To study the long-term effects of altered cannabinoid receptor activity on myocardial and vascular function, Wistar rats were treated with the selective CB1 antagonist AM-251 (0.5 mg kg−1 d−1), the potent synthetic cannabinoid HU-210 (50 μg kg−1 d−1) or vehicle for 12 weeks after coronary artery ligation or sham operation.
AM-251 further reduced the pressure-generating capacity, shifted the pressure volume curve to the right (P<0.05) and increased the left-ventricular operating volume (AM-251: 930±40 μl vs control: 820±40 μl vs HU-210: 790±50 μl; P<0.05) in rats with large myocardial infarction (MI).
Left-ventricular CB1 immunoactivity in rats 12 weeks after large MI was unaltered as compared with noninfarcted hearts.

Listed records =
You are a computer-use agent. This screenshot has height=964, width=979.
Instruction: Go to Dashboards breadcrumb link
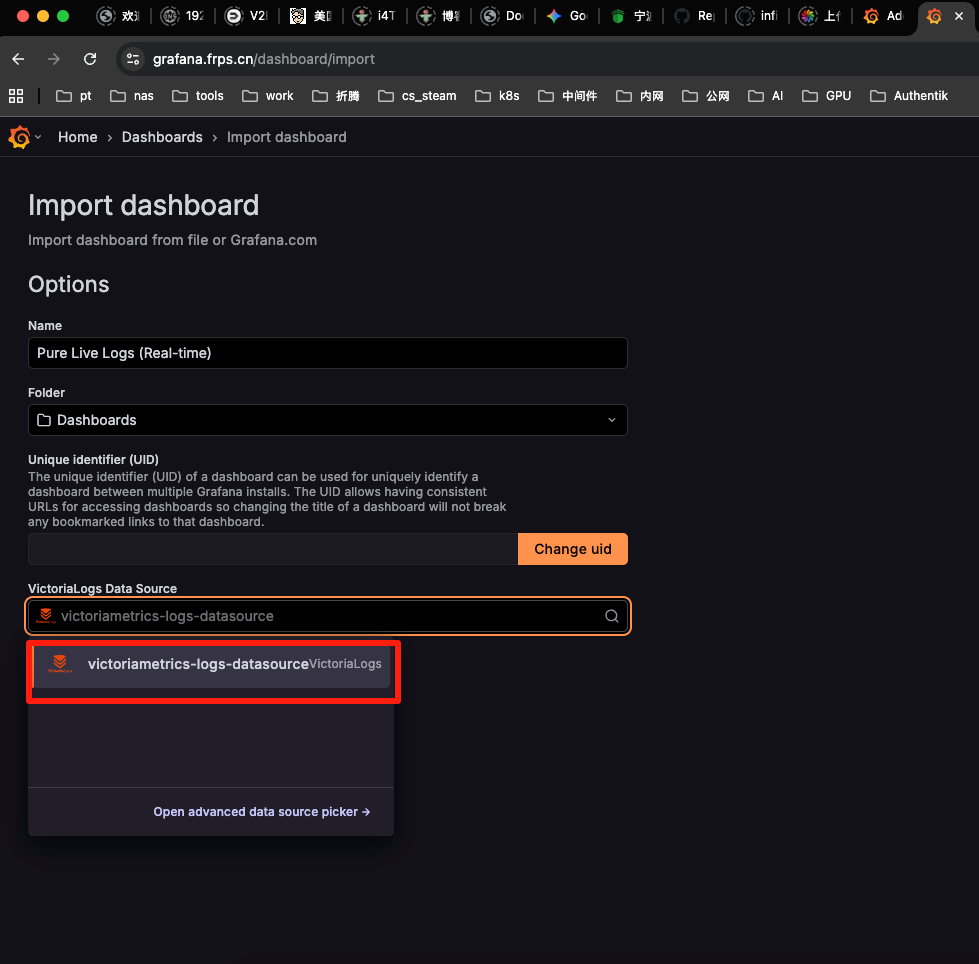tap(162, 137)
* * *
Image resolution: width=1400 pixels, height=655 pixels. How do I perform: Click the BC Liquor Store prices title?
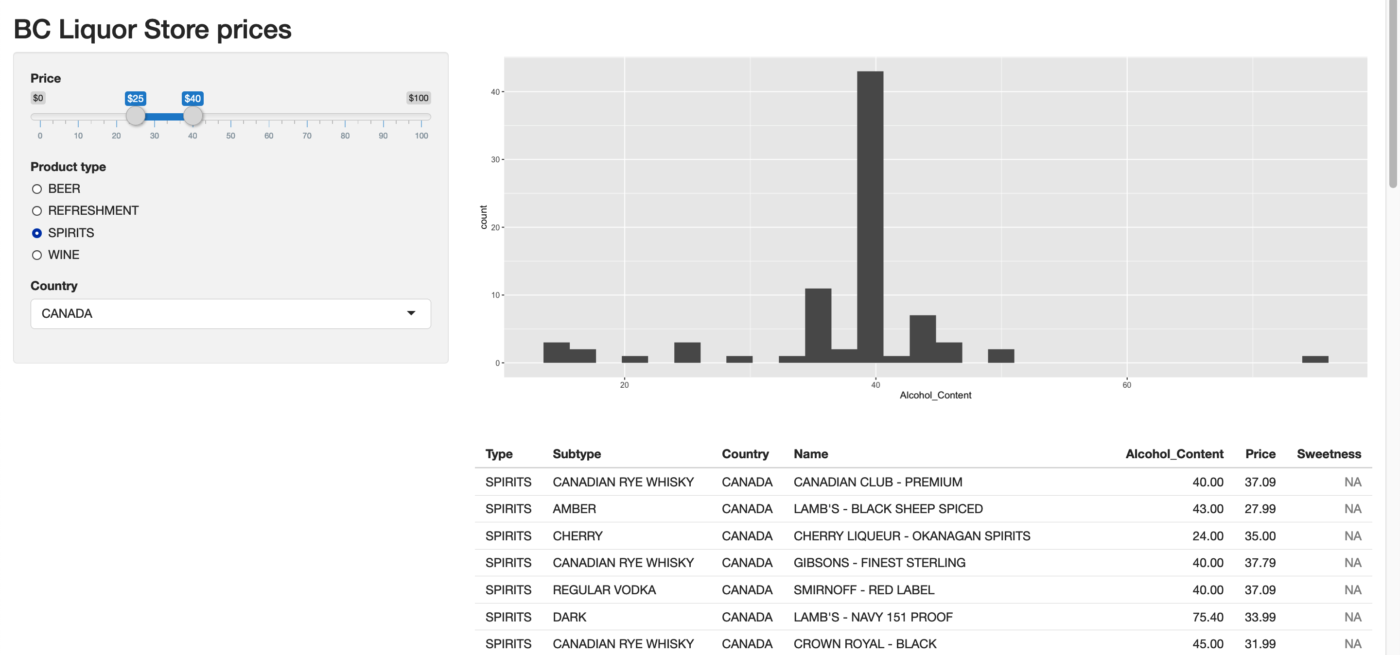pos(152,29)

Exercises to complete =
(a) Quote the cannabinoid study excerpt from "To study the" up to and including "myocardial infarction (MI).".
(b) In the cannabinoid study excerpt, what left-ventricular operating volume is reported for rats treated with AM-251?
(c) List every treatment that the cannabinoid study excerpt says the Wistar rats received for 12 weeks.
Answer using only the cannabinoid study excerpt, not the records.

Answers for each item =
(a)
To study the long-term effects of altered cannabinoid receptor activity on myocardial and vascular function, Wistar rats were treated with the selective CB1 antagonist AM-251 (0.5 mg kg−1 d−1), the potent synthetic cannabinoid HU-210 (50 μg kg−1 d−1) or vehicle for 12 weeks after coronary artery ligation or sham operation.
AM-251 further reduced the pressure-generating capacity, shifted the pressure volume curve to the right (P<0.05) and increased the left-ventricular operating volume (AM-251: 930±40 μl vs control: 820±40 μl vs HU-210: 790±50 μl; P<0.05) in rats with large myocardial infarction (MI).

(b) 930±40 μl

(c)
- The selective CB1 antagonist AM-251 (0.5 mg kg−1 d−1)
- The potent synthetic cannabinoid HU-210 (50 μg kg−1 d−1)
- Vehicle